WORK INSTRUCTIONS: The answer must be an exact copy of the lines from the one with "Click the 10:55:00 candle countdown timer" to the last line of the entries below, both included, and must contain no pictures.

Data excerpts:
--- --- ---
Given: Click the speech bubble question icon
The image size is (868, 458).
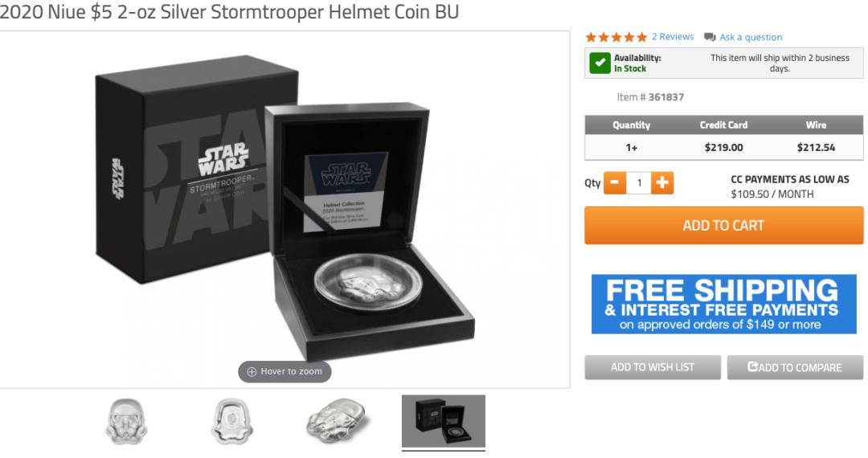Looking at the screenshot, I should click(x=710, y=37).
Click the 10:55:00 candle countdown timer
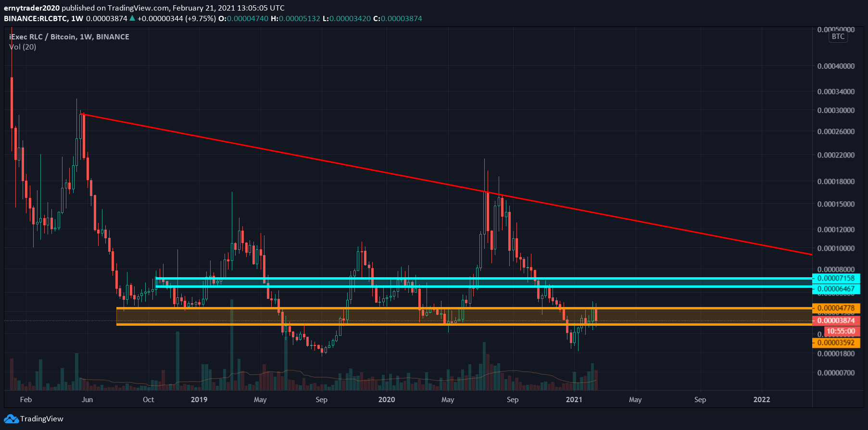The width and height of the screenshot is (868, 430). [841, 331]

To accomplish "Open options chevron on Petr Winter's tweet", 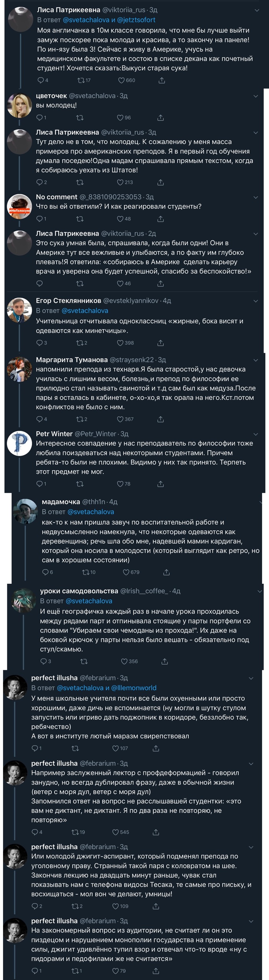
--- --- ---
OUTPUT:
Click the 10:55:00 candle countdown timer
The width and height of the screenshot is (868, 430). [841, 331]

To accomplish "Open options chevron on Petr Winter's tweet", 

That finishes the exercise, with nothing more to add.